● Given entries
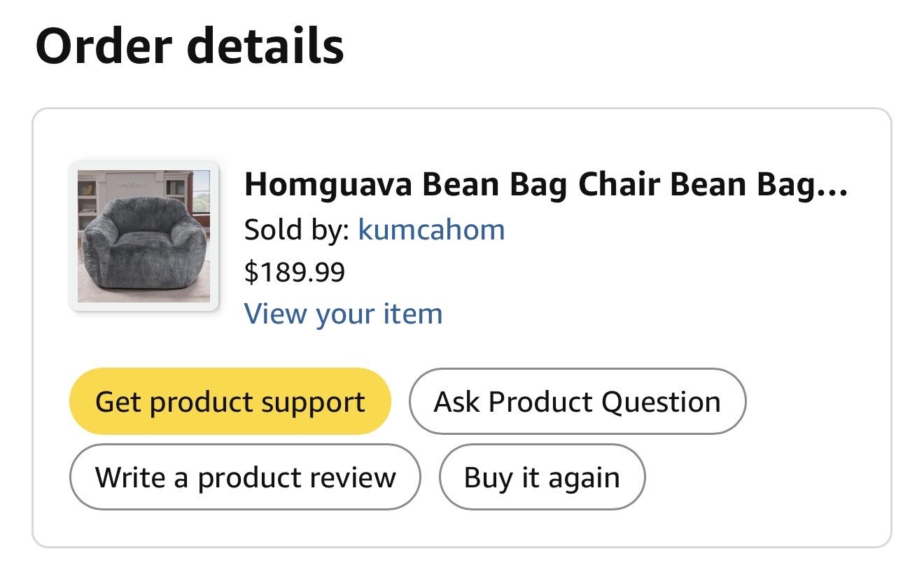Click the Order details heading

(189, 46)
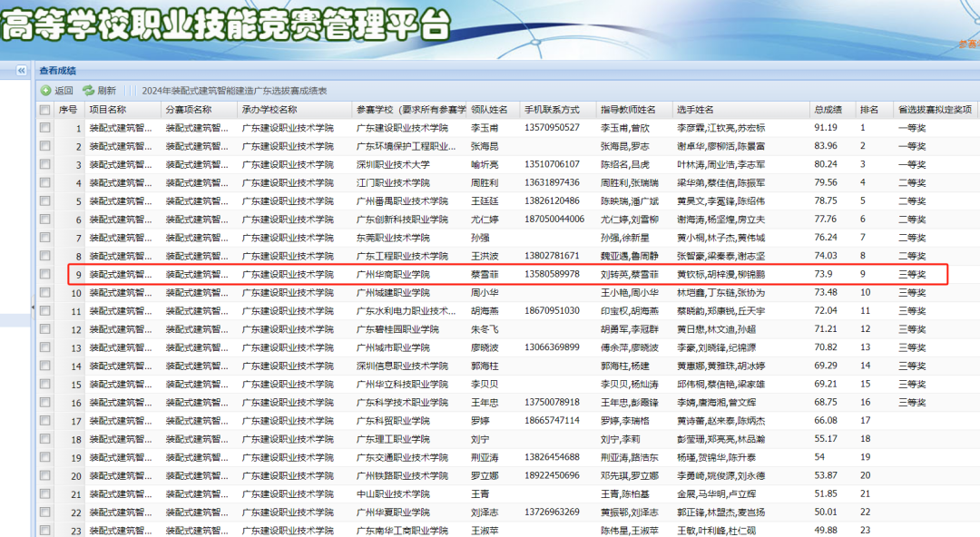The height and width of the screenshot is (537, 980).
Task: Check the checkbox for row 1
Action: pyautogui.click(x=44, y=128)
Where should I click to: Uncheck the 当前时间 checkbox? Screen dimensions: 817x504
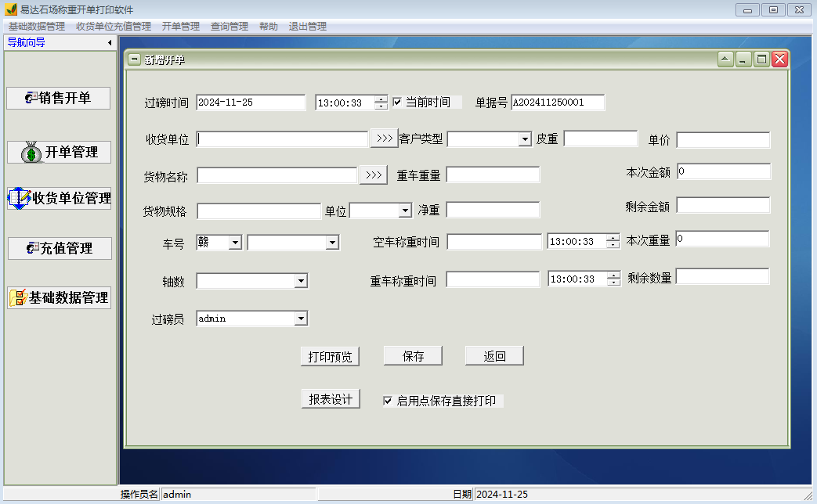click(x=396, y=102)
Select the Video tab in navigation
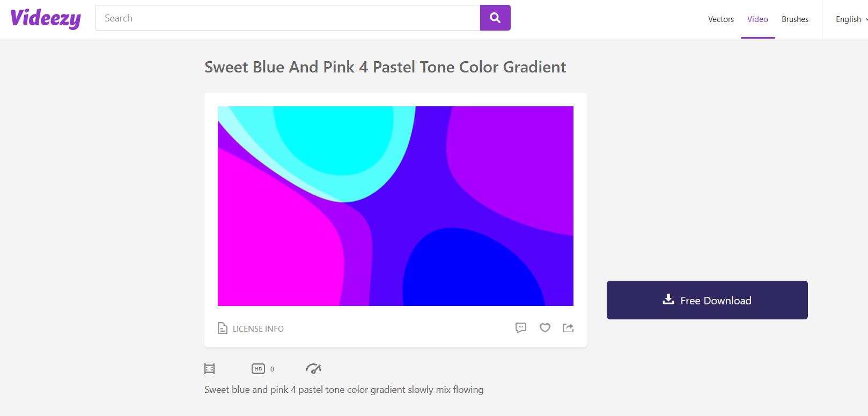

● Exercise
Please retype the entries above word for word, but only from the line containing "Where should I" through the last line, and without the pictures.

● Solution to the problem
Where should I click to: Uncheck the 当前时间 checkbox? Screen dimensions: 817x504
click(x=396, y=102)
Select the Video tab in navigation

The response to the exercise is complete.